È interessante notare che la maggior parte dei casi di terapia genica nei topi ha portato ad un recupero ottimale della sensibilità uditiva nelle frequenze più basse. La combinazione dell’impianto cocleare con la terapia genica può essere il primo passo nello sviluppo e nella valutazione delle terapie innovative per la perdita dell’udito causata da malattie ereditarie. La somministrazione di una terapia nell’orecchio interno rimane tecnicamente impegnativa e deve essere applicata in modo ottimale per preservare le delicate strutture, spesso già compromesse. Sono quindi necessarie tecnologie chirurgiche innovative per fornire terapie di nuova concezione in modo sicuro ed efficace.

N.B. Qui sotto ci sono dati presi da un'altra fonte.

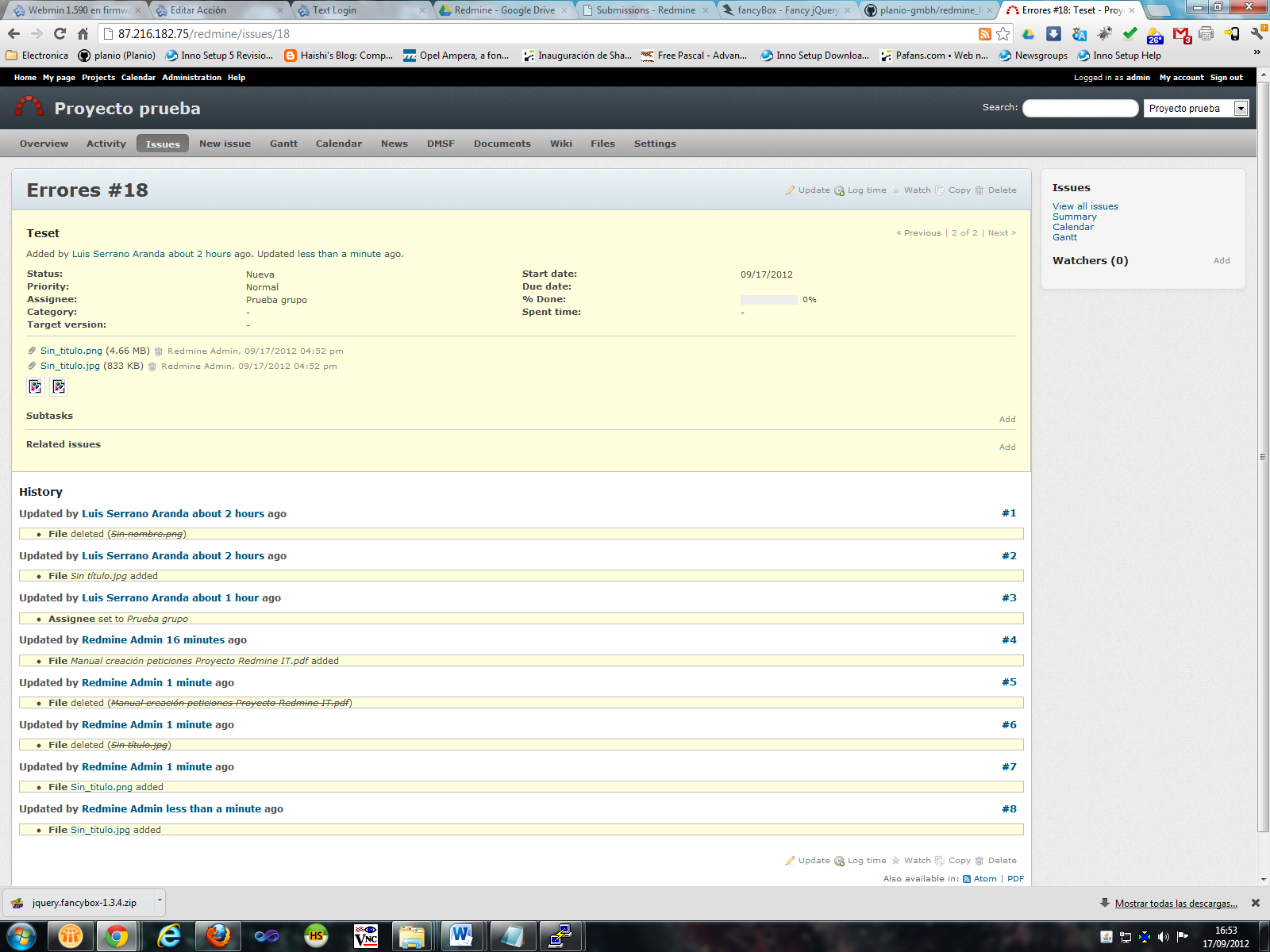This screenshot has width=1270, height=952.
Task: Click the pencil Update icon at top
Action: pyautogui.click(x=790, y=190)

Su questo fronte, una serie di metodi minimamente invasivi e non invasivi sono già in fase di sviluppo. Bisogna tenere conto del fatto che solo un volume limitato di soluzione può essere trasportato in quella parte dell’organismo, va valutata la tossicità e, infine, se una singola iniezione durante l’infanzia sarà sufficiente a garantire un effetto terapeutico di lunga durata. Da qui altre questioni: se non è sufficiente una sola somministrazione, quante ne serviranno per mantenere i benefici? Ci sarebbe un maggior rischio di effetti collaterali e tossicità? Tutte domande che, si spera, troveranno una risposta nel prossimo futuro.
Negli ultimi anni, diverse terapie avanzate hanno dimostrato la loro efficacia in studi preclinici, in successivi studi clinici e alcune sono state autorizzate per l’immissione in commercio. Tra queste c’è anche Luxturna approvata in Europa nel 2018 e da gennaio disponibile in regime di rimborsabilità in Italia, la prima terapia genica per il trattamento di un disturbo sensoriale ereditario: una specifica forma di distrofia retinica che colpisce i bambini e che causa una precoce perdita della vista.
La speranza è che nei prossimi anni nuovi approcci convalidati per il trattamento della sindrome di Usher, sia che si tratti del fenotipo uditivo, dell’equilibrio o del fenotipo retinico, possano imboccare la strada verso l’applicazione clinica. Il trasferimento di queste conoscenze dal laboratorio ai pazienti richiede sforzi concertati da parte di scienziati in diversi ambiti come la virologia, l’immunologia, la biologia e la fisiologia molecolare e cellulare.